▸ **WORK ORDER**
From the line containing "Click the iron temperature icon" down to the line containing "Viewport: 506px width, 360px height." in the records below, reproduce every line exactly, ends included, and omit all others.

----- SOURCE DATA -----

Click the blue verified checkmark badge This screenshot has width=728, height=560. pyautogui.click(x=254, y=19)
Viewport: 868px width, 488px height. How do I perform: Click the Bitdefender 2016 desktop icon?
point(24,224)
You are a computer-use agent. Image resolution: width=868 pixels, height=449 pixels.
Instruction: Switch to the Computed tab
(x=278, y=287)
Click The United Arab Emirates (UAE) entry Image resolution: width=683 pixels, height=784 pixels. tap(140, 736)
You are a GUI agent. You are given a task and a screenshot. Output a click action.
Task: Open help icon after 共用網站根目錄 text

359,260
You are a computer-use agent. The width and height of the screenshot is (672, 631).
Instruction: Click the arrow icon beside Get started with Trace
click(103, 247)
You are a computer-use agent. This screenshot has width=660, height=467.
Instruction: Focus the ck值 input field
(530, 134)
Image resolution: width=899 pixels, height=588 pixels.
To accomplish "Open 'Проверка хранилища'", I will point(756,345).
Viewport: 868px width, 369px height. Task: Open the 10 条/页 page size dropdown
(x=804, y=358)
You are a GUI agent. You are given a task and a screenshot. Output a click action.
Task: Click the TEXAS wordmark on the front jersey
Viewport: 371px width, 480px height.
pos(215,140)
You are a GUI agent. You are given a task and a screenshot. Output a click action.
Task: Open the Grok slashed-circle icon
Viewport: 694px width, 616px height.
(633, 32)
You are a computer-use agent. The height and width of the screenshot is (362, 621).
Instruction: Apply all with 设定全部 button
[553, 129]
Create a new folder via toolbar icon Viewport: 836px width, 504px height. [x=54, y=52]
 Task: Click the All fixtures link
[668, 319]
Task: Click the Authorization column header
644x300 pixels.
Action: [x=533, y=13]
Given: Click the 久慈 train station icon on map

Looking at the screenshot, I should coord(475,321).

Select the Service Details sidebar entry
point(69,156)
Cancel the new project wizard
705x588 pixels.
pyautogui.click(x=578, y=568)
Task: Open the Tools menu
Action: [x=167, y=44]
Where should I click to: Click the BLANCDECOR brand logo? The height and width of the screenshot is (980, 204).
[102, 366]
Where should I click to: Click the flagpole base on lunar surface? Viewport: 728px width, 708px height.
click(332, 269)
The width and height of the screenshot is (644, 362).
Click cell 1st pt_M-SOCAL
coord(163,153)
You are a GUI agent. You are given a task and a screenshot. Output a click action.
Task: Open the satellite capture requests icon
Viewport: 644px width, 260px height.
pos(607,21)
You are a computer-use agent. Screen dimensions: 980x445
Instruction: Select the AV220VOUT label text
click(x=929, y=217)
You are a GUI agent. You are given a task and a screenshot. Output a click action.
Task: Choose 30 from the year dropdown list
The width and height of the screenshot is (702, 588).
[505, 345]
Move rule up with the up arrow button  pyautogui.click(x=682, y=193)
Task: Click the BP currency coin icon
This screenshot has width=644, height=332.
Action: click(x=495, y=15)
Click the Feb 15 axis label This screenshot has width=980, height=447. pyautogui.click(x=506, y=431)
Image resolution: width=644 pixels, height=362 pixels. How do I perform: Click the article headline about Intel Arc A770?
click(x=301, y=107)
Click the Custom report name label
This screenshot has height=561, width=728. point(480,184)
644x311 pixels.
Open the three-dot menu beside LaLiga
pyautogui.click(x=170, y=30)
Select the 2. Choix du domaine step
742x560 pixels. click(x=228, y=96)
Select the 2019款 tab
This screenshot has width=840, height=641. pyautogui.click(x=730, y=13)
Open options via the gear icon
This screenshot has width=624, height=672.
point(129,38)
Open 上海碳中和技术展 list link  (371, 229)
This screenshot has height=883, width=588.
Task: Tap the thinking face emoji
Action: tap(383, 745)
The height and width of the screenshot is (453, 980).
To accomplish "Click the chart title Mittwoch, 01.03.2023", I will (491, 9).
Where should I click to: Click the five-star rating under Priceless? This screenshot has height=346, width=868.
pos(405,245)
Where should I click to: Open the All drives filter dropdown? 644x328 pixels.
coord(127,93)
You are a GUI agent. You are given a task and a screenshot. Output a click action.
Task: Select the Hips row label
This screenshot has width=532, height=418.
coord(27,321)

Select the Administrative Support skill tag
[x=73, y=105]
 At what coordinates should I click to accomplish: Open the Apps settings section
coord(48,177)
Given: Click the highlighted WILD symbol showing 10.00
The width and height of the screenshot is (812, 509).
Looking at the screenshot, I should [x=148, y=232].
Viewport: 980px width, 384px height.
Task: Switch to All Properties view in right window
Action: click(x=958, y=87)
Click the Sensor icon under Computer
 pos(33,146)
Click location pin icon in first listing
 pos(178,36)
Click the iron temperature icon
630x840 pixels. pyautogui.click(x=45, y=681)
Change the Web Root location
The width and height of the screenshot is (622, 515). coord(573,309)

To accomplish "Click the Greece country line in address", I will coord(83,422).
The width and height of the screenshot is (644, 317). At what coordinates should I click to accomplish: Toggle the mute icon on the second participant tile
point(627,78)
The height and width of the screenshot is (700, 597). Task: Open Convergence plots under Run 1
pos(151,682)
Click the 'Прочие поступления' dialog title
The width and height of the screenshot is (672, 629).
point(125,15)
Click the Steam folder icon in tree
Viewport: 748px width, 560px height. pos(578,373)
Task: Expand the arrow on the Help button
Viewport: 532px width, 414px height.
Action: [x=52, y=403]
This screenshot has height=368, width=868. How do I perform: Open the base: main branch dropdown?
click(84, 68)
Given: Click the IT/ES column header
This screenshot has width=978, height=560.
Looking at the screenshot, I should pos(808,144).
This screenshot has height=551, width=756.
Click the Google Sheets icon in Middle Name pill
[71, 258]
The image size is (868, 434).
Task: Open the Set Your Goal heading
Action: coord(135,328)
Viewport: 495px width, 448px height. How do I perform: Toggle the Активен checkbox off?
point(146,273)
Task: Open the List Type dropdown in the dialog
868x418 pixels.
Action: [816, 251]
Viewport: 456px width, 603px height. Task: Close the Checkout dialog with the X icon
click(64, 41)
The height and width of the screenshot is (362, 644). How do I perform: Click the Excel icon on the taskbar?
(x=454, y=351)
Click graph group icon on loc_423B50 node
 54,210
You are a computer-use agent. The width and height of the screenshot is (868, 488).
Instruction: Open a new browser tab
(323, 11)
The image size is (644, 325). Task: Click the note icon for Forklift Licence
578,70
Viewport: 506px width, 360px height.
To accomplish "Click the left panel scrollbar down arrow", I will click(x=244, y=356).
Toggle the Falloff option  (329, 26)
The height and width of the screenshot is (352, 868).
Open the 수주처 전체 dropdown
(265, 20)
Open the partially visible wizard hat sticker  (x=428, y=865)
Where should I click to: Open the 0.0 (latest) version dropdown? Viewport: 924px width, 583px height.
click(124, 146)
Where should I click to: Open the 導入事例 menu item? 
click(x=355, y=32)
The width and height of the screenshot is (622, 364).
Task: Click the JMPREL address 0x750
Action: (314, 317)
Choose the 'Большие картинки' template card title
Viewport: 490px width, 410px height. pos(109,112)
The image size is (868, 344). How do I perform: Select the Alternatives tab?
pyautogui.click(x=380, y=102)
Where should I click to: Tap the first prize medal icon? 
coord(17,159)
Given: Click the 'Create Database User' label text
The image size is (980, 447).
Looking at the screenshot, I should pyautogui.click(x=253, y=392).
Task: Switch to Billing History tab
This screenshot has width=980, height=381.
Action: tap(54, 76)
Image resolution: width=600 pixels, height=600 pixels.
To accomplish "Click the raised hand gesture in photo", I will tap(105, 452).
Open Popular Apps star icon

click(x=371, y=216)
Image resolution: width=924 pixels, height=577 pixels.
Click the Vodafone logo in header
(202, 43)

-----

▸ **ANSWER TO THIS PROBLEM**
Click the iron temperature icon
630x840 pixels. pyautogui.click(x=45, y=681)
Change the Web Root location
The width and height of the screenshot is (622, 515). coord(573,309)

To accomplish "Click the Greece country line in address", I will coord(83,422).
The width and height of the screenshot is (644, 317). At what coordinates should I click to accomplish: Toggle the mute icon on the second participant tile
point(627,78)
The height and width of the screenshot is (700, 597). Task: Open Convergence plots under Run 1
pos(151,682)
Click the 'Прочие поступления' dialog title
The width and height of the screenshot is (672, 629).
point(125,15)
Click the Steam folder icon in tree
Viewport: 748px width, 560px height. pos(578,373)
Task: Expand the arrow on the Help button
Viewport: 532px width, 414px height.
Action: [x=52, y=403]
This screenshot has height=368, width=868. How do I perform: Open the base: main branch dropdown?
click(84, 68)
Given: Click the IT/ES column header
This screenshot has width=978, height=560.
Looking at the screenshot, I should pos(808,144).
This screenshot has height=551, width=756.
Click the Google Sheets icon in Middle Name pill
[71, 258]
The image size is (868, 434).
Task: Open the Set Your Goal heading
Action: coord(135,328)
Viewport: 495px width, 448px height. How do I perform: Toggle the Активен checkbox off?
point(146,273)
Task: Open the List Type dropdown in the dialog
868x418 pixels.
Action: [816, 251]
Viewport: 456px width, 603px height. Task: Close the Checkout dialog with the X icon
click(64, 41)
The height and width of the screenshot is (362, 644). How do I perform: Click the Excel icon on the taskbar?
(x=454, y=351)
Click graph group icon on loc_423B50 node
 54,210
You are a computer-use agent. The width and height of the screenshot is (868, 488).
Instruction: Open a new browser tab
(323, 11)
The image size is (644, 325). Task: Click the note icon for Forklift Licence
578,70
Viewport: 506px width, 360px height.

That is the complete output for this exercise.